MOSCOW (Combined Sources)–Russia’s Foreign Minister, Sergei Lavrov, said Thursday that his country’s recognition of Abkhazia and South Ossetia as independent states does not set a precedent for other post-Soviet regions seeking independence.
Lavrov said that unlike Georgia, other ex-Soviet states involved in territorial disputes do not plan to use military force to resolve them. "There can be no parallels here," he said, referring directly to Nagorno-Karabakh Republic and the Moldovan breakaway region of Transdnestr.
Moscow’s intervention following Georgia’s offensive to retake South Ossetia in early August and the subsequent recognition of the two breakaway regions’ independence were its moral duty and necessary to protect them from possible new acts of aggression, Lavrov said.
But the majority of Western states have sided with Tbilisi in the dispute, and strongly criticize Russia.
Lavrov said Russia is committed to its mediation efforts in disputes between Moldova and its breakaway Transdnestr Region, mainly populated by ethnic Russia’s and Ukrainians, and Armenia-Azerbaijan talks for the settlement of the Nagorno-Karabakh conflict.

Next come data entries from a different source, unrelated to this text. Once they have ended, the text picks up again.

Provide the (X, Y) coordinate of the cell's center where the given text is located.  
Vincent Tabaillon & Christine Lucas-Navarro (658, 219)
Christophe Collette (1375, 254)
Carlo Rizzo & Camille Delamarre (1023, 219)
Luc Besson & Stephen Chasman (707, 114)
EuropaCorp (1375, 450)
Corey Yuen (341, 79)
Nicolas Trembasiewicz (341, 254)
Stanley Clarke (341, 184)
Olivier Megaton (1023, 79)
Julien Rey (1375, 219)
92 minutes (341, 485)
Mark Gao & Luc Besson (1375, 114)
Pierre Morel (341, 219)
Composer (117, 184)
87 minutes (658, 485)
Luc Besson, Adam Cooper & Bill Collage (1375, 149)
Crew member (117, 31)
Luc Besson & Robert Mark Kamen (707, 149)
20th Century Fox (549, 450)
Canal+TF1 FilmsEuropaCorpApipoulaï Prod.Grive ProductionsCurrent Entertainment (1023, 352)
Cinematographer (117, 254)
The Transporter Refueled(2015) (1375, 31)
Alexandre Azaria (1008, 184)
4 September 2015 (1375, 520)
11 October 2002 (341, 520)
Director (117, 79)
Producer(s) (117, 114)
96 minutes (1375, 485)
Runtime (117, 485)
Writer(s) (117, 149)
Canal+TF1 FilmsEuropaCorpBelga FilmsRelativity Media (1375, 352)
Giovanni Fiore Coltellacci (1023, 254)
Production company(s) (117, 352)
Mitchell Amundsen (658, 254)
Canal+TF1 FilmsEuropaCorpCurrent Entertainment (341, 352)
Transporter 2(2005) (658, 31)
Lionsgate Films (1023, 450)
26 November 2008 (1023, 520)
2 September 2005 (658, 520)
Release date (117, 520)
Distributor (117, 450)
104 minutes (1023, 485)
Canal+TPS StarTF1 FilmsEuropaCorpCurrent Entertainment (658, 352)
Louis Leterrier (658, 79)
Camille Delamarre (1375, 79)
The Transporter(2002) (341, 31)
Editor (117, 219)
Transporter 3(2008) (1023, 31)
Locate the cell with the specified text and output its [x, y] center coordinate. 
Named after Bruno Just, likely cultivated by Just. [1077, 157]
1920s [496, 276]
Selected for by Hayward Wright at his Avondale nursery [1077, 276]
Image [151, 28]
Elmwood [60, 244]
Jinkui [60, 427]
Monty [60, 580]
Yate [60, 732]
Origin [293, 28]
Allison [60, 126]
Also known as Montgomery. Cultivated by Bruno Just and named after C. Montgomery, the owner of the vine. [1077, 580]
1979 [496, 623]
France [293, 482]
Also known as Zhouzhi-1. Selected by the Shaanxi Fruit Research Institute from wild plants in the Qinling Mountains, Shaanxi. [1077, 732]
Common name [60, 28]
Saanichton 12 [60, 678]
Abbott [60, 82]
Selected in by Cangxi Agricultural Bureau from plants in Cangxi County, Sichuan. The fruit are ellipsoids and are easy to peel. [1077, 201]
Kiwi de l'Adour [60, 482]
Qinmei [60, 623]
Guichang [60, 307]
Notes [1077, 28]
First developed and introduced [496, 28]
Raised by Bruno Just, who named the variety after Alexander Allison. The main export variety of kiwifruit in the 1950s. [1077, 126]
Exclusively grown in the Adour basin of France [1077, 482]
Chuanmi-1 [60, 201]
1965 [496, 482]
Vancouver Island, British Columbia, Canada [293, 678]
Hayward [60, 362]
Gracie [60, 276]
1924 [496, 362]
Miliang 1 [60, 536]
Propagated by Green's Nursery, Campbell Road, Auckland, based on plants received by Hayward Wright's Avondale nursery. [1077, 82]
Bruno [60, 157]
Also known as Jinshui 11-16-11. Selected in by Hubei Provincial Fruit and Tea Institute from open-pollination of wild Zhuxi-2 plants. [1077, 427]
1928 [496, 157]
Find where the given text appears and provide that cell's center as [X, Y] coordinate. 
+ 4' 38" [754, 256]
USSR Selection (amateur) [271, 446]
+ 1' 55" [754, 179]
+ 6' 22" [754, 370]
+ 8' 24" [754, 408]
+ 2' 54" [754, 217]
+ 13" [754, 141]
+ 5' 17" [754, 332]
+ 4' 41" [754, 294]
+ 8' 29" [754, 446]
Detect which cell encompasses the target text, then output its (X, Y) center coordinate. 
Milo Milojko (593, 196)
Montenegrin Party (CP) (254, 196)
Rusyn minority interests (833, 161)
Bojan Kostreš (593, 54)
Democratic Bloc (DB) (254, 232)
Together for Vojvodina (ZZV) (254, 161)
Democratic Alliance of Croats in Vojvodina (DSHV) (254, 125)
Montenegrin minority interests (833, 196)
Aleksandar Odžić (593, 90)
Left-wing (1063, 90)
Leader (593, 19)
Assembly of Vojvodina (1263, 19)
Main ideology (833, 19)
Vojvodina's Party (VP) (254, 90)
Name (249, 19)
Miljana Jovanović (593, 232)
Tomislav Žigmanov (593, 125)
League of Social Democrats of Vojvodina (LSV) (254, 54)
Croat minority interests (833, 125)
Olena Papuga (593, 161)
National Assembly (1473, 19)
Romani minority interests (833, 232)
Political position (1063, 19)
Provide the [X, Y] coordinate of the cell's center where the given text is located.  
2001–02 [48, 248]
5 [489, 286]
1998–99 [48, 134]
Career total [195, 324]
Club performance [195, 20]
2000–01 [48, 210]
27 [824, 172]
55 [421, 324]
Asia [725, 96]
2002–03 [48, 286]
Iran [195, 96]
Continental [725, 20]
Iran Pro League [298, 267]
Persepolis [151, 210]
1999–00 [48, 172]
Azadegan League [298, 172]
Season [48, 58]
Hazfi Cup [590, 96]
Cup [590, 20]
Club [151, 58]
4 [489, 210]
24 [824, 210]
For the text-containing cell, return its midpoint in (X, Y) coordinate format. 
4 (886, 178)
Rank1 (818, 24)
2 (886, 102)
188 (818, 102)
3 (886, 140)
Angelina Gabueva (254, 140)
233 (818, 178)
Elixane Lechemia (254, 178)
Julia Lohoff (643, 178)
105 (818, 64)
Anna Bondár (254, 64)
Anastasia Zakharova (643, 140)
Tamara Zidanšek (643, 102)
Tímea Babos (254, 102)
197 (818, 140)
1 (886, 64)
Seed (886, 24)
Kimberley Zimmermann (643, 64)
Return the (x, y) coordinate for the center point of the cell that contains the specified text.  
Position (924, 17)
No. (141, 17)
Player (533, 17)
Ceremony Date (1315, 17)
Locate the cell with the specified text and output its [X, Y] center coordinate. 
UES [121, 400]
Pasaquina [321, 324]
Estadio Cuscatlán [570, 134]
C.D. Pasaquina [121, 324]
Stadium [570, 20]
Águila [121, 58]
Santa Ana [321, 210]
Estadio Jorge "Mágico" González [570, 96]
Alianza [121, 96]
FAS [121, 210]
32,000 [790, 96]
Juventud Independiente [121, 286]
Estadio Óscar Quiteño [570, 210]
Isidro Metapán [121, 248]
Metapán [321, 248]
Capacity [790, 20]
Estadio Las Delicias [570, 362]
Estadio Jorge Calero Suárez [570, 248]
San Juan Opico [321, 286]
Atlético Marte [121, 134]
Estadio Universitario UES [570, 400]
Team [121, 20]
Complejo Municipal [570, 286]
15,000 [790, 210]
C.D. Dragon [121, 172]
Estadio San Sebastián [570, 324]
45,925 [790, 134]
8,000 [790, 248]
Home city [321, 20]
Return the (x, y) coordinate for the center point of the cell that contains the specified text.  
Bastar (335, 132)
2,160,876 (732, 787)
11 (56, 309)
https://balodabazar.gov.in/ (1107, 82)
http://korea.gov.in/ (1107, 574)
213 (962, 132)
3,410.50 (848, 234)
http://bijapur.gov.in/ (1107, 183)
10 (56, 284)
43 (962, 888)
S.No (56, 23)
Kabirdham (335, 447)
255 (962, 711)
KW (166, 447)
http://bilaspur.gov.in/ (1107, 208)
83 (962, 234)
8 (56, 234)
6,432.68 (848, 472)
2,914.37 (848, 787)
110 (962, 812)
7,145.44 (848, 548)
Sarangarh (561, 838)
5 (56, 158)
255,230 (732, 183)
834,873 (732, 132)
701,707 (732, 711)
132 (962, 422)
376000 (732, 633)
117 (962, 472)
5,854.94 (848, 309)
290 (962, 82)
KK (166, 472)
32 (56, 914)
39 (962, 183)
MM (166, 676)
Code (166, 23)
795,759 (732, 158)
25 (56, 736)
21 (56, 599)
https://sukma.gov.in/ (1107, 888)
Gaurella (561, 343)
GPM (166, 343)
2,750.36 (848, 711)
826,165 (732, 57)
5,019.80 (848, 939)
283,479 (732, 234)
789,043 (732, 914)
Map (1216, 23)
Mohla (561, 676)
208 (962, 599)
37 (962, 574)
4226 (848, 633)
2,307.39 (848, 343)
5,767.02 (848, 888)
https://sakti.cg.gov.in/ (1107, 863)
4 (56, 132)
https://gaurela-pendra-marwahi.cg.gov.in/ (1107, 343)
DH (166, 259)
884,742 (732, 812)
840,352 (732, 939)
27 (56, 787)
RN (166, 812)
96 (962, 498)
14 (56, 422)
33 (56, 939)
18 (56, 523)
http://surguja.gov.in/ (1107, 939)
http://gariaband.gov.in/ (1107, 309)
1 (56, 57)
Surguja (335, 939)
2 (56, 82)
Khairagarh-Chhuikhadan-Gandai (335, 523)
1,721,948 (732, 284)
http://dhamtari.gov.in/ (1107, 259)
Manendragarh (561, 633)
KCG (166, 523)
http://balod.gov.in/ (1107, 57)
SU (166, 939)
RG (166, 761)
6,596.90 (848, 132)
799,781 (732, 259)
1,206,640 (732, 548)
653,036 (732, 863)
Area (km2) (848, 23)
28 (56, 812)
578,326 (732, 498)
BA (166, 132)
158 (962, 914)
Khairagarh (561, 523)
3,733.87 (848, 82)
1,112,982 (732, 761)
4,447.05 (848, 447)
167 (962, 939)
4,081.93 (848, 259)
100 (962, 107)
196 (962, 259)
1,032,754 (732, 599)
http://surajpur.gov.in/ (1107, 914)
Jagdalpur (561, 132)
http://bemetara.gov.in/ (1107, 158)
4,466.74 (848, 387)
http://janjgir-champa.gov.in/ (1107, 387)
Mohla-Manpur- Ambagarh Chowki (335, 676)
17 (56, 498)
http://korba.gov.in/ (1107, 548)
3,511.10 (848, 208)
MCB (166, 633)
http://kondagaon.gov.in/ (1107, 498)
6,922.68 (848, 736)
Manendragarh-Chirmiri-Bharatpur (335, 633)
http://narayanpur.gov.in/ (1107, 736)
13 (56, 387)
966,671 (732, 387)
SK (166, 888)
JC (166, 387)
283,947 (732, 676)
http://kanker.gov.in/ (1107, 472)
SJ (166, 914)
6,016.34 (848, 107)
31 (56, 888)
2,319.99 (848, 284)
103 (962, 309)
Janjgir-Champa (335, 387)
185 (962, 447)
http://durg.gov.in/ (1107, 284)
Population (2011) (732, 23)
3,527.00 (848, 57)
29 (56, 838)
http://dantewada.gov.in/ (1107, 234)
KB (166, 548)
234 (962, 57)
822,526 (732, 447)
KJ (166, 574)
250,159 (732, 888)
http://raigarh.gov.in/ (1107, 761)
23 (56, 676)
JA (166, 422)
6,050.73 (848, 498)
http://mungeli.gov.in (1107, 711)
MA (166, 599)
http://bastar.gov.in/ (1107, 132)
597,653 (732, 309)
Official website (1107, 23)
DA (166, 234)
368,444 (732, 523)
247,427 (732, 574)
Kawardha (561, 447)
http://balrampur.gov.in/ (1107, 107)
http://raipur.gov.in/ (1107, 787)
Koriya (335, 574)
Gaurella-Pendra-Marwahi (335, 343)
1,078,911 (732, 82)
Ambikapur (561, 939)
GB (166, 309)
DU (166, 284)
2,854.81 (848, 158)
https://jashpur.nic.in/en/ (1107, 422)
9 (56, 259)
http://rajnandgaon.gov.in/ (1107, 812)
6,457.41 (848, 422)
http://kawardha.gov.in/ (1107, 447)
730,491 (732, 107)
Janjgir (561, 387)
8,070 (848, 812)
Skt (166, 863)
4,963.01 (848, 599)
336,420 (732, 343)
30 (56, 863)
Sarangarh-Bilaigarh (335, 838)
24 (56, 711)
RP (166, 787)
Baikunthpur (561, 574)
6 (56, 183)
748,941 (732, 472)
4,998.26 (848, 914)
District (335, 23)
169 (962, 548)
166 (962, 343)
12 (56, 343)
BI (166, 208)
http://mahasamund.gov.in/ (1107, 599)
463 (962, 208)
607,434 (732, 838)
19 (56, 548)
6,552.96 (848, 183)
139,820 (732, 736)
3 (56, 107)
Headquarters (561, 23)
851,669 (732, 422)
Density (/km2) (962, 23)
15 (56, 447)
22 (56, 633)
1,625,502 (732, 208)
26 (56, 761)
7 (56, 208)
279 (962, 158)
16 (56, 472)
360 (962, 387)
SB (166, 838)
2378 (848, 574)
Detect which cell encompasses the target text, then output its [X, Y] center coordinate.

"Russia will actively promote a peaceful solution to all the conflicts in the CIS [Commonwealth of Independent States] in line with international law and UN Charter principles," he said. "We will pursue our mediation in peace talks, including over Transdnestr and NagornooKarabakh."
"None of the sides engaged in the Karabakh and Transdnestr talks have nurtured plans to violate international law, existing agreemen’s, the settlement format and to bomb civilians and peacekeepers," Lavrov said.
Russia, which is a co-chair in the OSCE Minsk Group mediating the Nagorno-Karabakh conflict, has maintained peacekeepers in all the conflict zones since the conflicts broke out there after the collapse of the Soviet Union.
Russia’signed formal cooperation treaties with Abkhazia and South Ossetia on Wednesday promising military and economic aid to the regions.
Russia’s President, Dmitri Medvedev met with his Azeri counterpart, Ilham Aliyev on Tuesday where he proposed a package of peace initiatives for s settlement of the Nagorno Karabakh conflict. According to the Russian Kommersant daily, Medvedev was expected to offer Aliyev a set of energy proposals in order to guarantee that Baku will steer clear of Western political and energy games.
It said that source in the Russian Foreign Ministry involved in Tuesday’s negotiations said openly that Moscow would like a firm guarantee from Baku that it will not consider a military option in resolving the Karabakh problem, either before or after its October presidential elections. Azerbaijan has been threatening to recapture Karabakh by unleashing its oil-enriched military on the nascent republic.